What you should do
Copy out the lines beginning at the one with "Task: Click the WPForms sidebar icon" and ending at the last line of the data, both included; pictures stay out.

Data excerpts:
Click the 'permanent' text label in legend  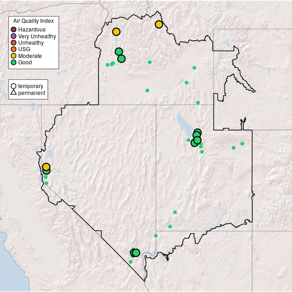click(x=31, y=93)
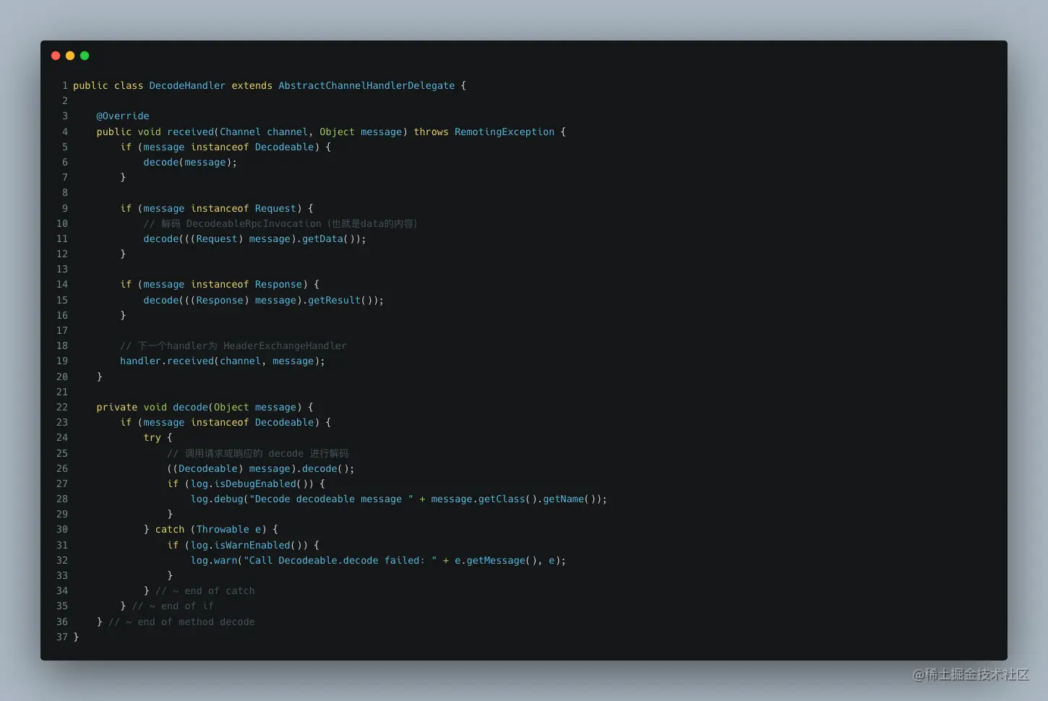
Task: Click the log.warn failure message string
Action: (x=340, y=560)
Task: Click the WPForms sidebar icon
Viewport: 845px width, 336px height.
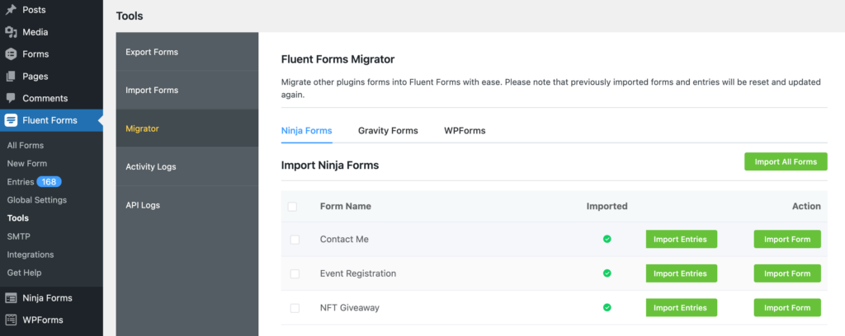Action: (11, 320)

Answer for the task
Task: Click the WPForms sidebar icon
Viewport: 845px width, 336px height.
Action: (11, 320)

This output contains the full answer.